*** DATASET ENTRIES Section Begins ***

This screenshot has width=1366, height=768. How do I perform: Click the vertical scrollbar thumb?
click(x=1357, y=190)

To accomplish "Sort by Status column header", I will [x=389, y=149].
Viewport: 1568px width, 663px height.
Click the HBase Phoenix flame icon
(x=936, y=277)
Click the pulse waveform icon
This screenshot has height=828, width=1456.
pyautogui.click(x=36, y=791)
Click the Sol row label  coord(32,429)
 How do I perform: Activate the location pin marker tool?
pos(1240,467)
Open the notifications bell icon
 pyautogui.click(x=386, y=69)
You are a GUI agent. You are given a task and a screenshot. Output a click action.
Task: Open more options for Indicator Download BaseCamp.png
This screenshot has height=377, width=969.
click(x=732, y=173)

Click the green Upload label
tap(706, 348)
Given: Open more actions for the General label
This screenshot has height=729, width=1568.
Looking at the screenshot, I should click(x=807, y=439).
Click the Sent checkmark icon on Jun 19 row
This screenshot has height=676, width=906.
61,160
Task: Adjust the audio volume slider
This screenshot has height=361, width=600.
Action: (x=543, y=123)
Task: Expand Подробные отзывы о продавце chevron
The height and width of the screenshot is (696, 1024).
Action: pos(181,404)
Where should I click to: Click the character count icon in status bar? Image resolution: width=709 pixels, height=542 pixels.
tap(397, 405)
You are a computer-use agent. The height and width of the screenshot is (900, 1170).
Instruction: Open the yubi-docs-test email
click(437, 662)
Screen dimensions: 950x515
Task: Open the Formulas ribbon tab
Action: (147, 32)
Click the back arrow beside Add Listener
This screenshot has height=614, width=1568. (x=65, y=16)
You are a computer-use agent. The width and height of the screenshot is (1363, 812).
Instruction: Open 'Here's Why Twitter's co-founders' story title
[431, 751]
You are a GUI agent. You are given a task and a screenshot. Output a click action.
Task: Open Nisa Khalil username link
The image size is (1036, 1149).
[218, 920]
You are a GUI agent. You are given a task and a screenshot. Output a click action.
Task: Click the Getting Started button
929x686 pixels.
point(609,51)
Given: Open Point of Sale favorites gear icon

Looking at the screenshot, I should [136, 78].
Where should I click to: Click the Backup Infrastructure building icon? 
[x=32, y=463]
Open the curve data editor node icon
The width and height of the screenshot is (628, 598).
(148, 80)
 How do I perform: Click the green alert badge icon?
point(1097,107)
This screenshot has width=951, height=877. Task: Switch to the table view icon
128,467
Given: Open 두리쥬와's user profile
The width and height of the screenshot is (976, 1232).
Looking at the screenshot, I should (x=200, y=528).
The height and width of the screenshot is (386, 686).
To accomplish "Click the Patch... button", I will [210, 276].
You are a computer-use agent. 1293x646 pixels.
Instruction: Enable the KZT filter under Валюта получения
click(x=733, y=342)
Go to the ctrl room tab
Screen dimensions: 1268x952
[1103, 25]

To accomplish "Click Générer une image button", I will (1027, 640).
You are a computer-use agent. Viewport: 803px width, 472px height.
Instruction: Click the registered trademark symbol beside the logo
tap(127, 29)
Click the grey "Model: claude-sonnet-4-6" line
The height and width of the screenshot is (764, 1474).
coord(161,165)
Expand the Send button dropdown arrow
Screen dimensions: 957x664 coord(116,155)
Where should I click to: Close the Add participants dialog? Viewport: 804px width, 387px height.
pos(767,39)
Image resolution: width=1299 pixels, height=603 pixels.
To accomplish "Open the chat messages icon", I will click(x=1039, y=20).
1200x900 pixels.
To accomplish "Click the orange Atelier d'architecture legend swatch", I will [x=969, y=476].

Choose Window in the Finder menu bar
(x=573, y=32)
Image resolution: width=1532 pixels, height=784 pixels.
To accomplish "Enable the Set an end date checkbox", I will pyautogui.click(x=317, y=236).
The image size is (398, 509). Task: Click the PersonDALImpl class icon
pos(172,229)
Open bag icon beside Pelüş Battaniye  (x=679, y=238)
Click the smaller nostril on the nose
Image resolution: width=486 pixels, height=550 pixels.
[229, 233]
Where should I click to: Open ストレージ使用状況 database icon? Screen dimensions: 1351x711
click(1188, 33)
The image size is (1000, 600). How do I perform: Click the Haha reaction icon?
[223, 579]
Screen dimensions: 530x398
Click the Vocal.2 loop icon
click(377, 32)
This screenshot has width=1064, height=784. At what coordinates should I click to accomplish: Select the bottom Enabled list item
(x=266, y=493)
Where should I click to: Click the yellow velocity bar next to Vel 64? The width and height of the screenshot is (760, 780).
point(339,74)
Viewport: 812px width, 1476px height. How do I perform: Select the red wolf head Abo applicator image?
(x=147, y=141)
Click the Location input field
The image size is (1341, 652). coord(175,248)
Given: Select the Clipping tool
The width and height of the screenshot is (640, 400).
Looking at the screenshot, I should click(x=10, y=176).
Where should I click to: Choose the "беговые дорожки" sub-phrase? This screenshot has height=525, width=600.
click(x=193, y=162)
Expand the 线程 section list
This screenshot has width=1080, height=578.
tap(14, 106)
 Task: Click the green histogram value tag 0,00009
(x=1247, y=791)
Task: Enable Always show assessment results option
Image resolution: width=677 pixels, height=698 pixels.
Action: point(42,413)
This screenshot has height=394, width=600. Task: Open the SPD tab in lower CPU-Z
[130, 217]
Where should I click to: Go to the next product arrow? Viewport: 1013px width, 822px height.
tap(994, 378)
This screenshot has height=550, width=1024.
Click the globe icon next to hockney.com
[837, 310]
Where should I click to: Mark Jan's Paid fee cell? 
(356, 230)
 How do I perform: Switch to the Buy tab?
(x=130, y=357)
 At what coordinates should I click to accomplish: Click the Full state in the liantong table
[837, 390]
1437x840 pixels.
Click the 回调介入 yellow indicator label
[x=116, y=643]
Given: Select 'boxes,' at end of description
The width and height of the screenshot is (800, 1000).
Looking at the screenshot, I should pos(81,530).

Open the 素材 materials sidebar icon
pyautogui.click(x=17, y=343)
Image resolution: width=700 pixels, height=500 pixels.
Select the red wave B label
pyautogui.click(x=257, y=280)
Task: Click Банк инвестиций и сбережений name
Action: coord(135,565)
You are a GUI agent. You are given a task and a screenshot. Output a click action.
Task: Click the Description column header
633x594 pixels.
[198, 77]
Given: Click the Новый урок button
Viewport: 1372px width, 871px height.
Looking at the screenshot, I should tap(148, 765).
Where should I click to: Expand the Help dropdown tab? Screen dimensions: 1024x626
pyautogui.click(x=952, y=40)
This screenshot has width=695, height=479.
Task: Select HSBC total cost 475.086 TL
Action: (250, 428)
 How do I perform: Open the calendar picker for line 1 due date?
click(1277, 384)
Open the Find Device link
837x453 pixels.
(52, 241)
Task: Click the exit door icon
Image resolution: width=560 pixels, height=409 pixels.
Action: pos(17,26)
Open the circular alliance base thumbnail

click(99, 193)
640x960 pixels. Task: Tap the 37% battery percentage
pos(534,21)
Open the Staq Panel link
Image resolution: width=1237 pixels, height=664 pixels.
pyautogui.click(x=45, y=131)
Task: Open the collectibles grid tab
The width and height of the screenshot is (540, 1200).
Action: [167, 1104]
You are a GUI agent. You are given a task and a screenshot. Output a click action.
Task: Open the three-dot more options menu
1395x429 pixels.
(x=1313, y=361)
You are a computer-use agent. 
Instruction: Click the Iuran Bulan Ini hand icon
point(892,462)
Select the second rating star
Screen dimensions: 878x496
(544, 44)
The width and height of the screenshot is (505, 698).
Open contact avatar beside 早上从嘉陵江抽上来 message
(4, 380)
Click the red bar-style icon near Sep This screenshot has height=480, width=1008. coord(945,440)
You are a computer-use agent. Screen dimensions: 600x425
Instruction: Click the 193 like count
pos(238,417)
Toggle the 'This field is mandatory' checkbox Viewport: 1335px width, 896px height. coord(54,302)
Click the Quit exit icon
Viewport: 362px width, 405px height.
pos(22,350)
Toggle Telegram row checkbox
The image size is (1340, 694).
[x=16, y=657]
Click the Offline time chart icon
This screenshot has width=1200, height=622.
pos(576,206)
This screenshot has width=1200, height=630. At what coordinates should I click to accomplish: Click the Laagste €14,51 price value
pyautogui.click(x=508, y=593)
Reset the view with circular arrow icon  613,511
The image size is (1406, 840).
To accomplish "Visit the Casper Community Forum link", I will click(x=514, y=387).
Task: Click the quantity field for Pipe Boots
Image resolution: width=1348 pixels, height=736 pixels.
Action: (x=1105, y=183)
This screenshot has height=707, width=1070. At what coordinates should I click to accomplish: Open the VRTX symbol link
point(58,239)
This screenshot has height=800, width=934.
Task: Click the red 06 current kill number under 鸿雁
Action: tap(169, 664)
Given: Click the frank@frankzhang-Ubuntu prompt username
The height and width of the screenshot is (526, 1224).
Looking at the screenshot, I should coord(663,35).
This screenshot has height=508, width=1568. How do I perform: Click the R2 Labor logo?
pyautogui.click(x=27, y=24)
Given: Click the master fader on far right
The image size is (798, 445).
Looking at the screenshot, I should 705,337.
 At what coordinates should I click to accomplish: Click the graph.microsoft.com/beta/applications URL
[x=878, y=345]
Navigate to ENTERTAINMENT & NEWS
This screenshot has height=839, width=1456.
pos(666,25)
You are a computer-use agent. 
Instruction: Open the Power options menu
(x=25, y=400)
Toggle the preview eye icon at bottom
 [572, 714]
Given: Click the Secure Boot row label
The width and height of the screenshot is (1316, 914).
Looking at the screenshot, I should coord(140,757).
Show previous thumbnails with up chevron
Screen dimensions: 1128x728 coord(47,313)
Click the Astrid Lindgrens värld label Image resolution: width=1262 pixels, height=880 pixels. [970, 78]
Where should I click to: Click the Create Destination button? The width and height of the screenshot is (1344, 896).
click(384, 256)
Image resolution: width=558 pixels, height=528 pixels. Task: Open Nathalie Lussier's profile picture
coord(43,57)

*** DATASET ENTRIES Section Ends ***

> _YOUR TASK_: Count each line of the listing above in which "username" appears, and give that count with nothing added.

> _EXERCISE ANSWER_: 2